● **Zadanie**: Przepisz słowo w słowo cały podany fragment o strategii szczepień przeciwko COVID-19 w Niemczech.

● **Podany fragment**:
= = = =
Niemcy zaczynają zadawać pytanie: dlaczego inne kraje już szczepią ludzi przeciwko COVID-19, a Niemcy ciągle nie.
Jens Spahn powiedział w telewizji publicznej, że Niemcy zdecydowały się na wspólną unijną strategię szczepień i dlatego muszą czekać na decyzję Europejskiej Agencji Leków.
- Nie wprowadzamy szczepionki w trybie nadzwyczajnym - jak Izrael lub Wielka Brytania, lecz będziemy działać w normalnym trybie unijnym. Moim zdaniem to jest rozsądne rozwiązanie. Nasz cel to zatwierdzenie szczepionki przed świętami, aby jeszcze w tym roku rozpocząć szczepienia, ale o tym zdecyduje EMA - mówił Spahn.
Jens Spahn wyraził nadzieję, że do końca przyszłego lata 60 procent Niemców będzie mogło poddać się szczepieniu.
= = = =
● **Wyciąg danych**:
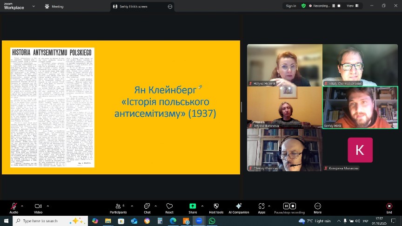
Task: Expand the Share options arrow
Action: pos(201,206)
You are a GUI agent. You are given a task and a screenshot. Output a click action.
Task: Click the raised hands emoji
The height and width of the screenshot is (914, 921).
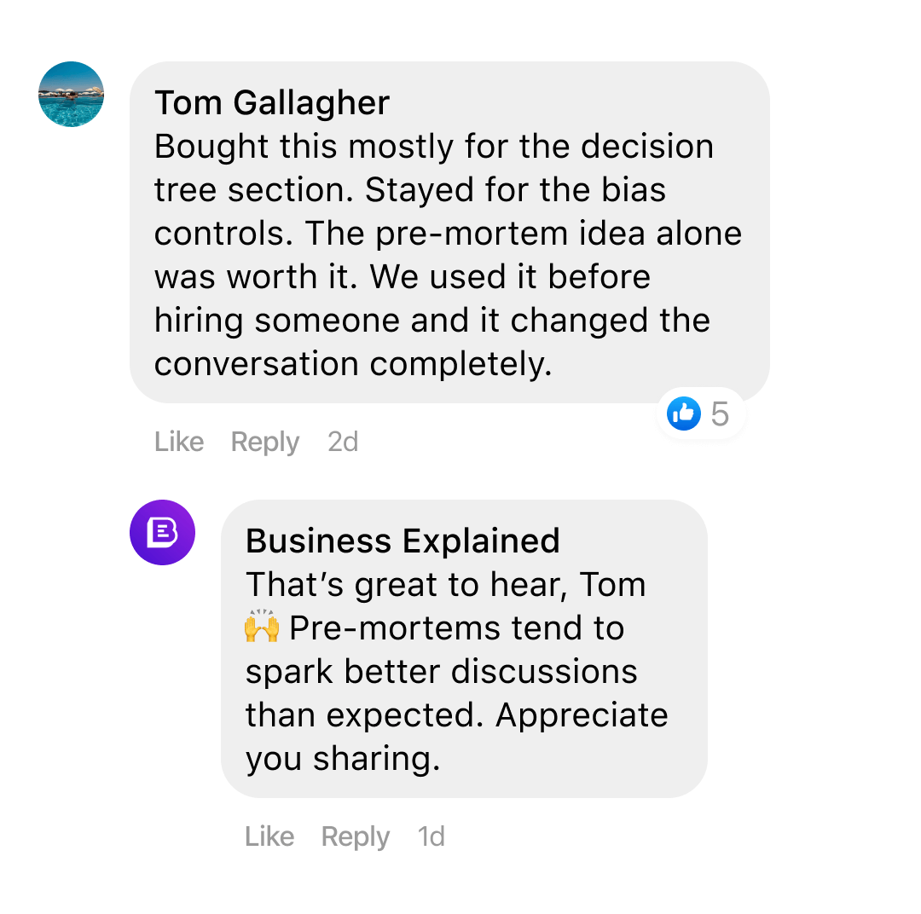pyautogui.click(x=262, y=628)
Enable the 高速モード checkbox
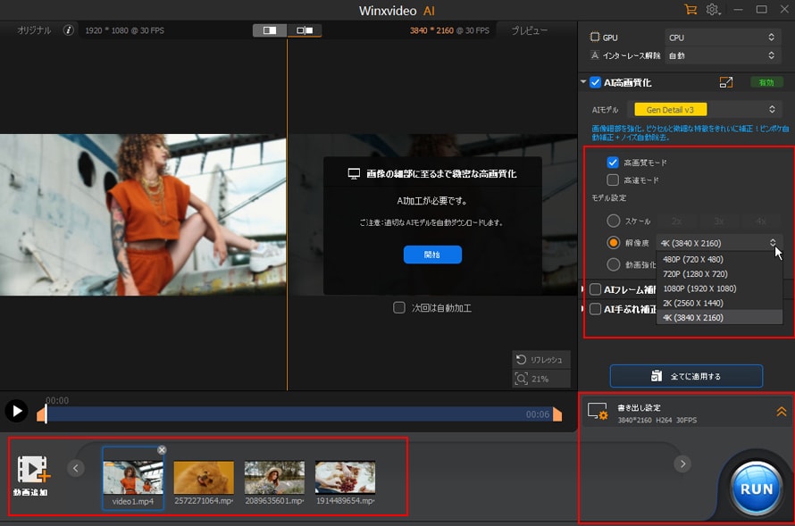The width and height of the screenshot is (795, 526). (x=613, y=180)
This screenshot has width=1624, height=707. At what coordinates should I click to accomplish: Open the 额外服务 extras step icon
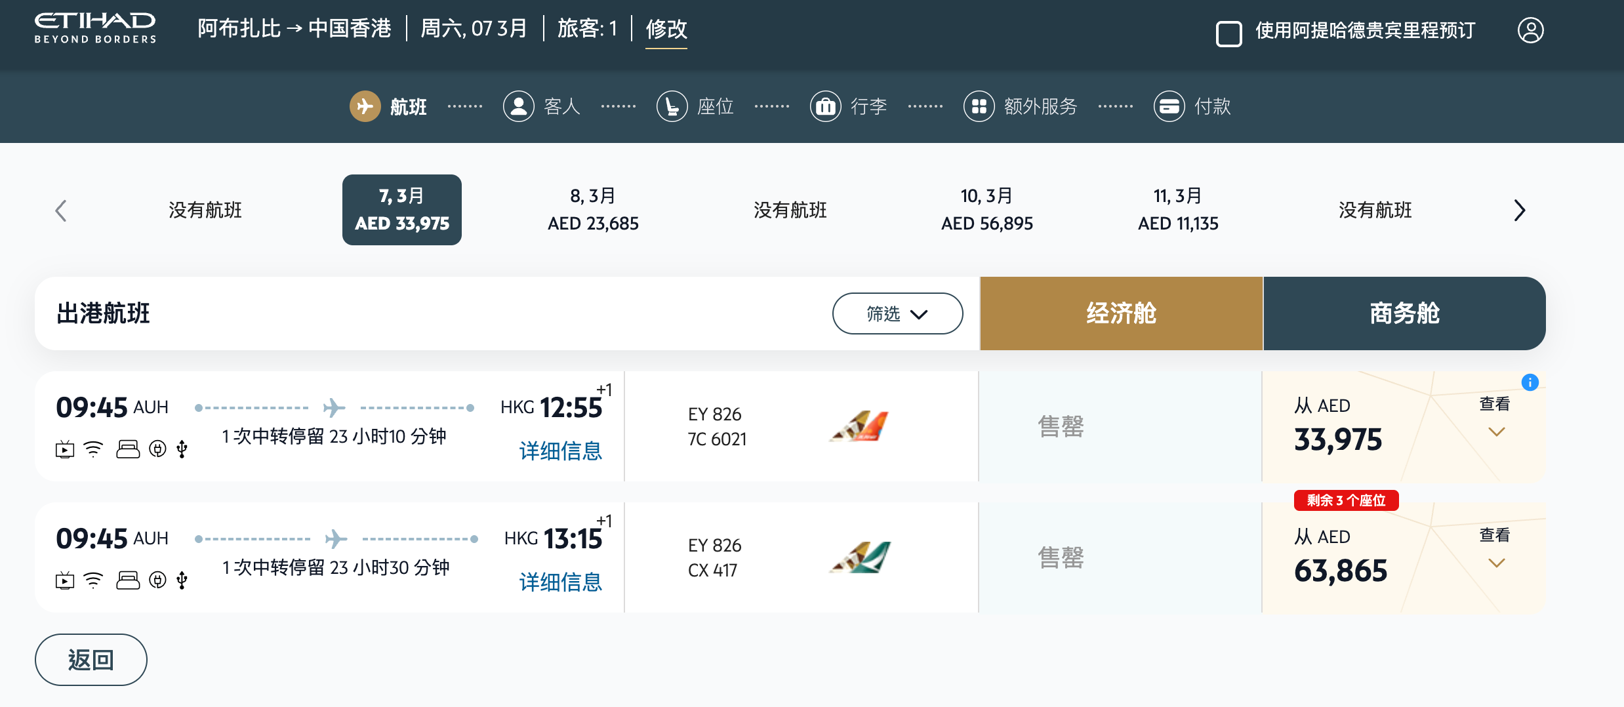[x=979, y=106]
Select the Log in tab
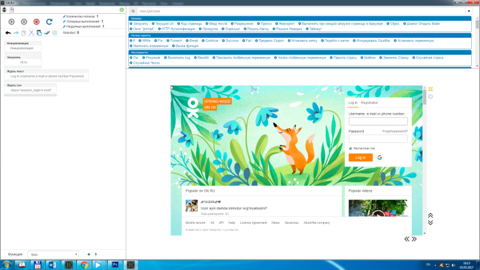 click(x=352, y=102)
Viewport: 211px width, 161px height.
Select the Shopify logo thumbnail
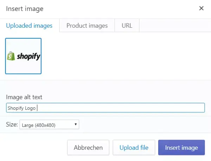point(24,56)
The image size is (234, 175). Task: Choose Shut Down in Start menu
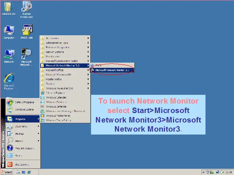(21, 164)
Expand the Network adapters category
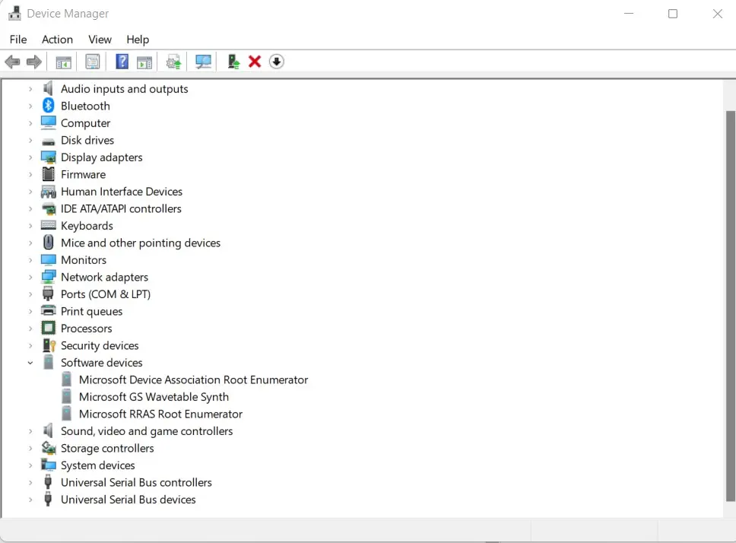The height and width of the screenshot is (543, 736). (30, 277)
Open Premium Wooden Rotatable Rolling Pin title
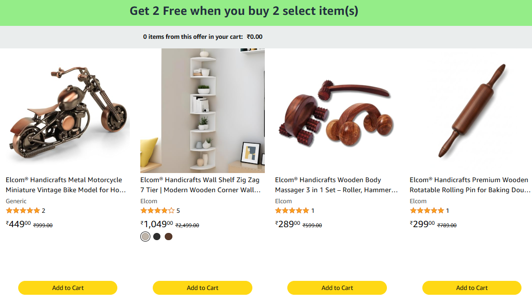The width and height of the screenshot is (532, 301). click(470, 185)
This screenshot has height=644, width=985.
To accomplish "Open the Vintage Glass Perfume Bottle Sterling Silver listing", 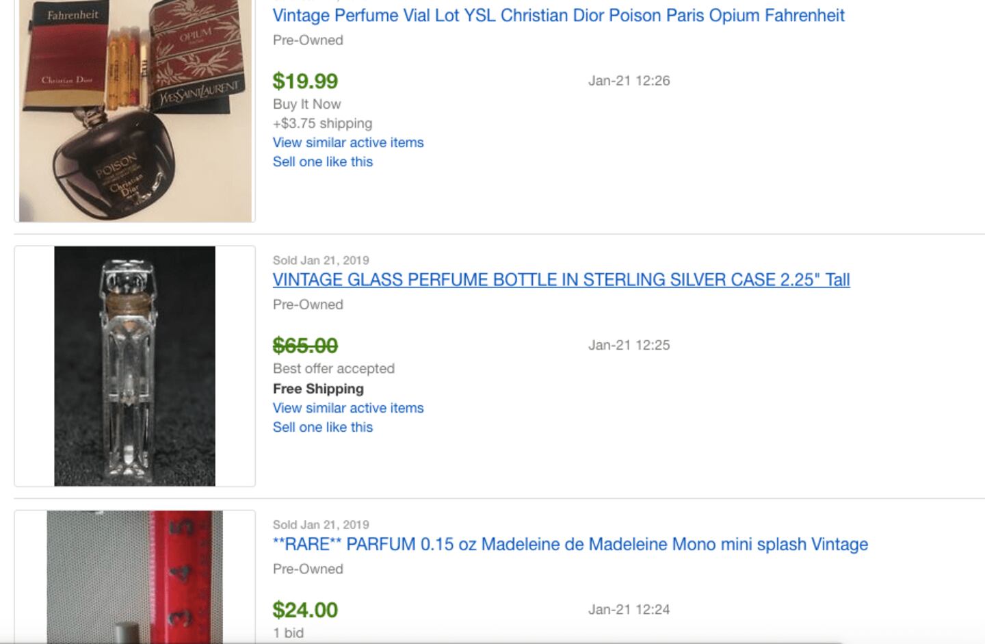I will click(561, 280).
= = = =
● **Odpowiedź do zadania**:
Niemcy zaczynają zadawać pytanie: dlaczego inne kraje już szczepią ludzi przeciwko COVID-19, a Niemcy ciągle nie.
Jens Spahn powiedział w telewizji publicznej, że Niemcy zdecydowały się na wspólną unijną strategię szczepień i dlatego muszą czekać na decyzję Europejskiej Agencji Leków.
- Nie wprowadzamy szczepionki w trybie nadzwyczajnym - jak Izrael lub Wielka Brytania, lecz będziemy działać w normalnym trybie unijnym. Moim zdaniem to jest rozsądne rozwiązanie. Nasz cel to zatwierdzenie szczepionki przed świętami, aby jeszcze w tym roku rozpocząć szczepienia, ale o tym zdecyduje EMA - mówił Spahn.
Jens Spahn wyraził nadzieję, że do końca przyszłego lata 60 procent Niemców będzie mogło poddać się szczepieniu.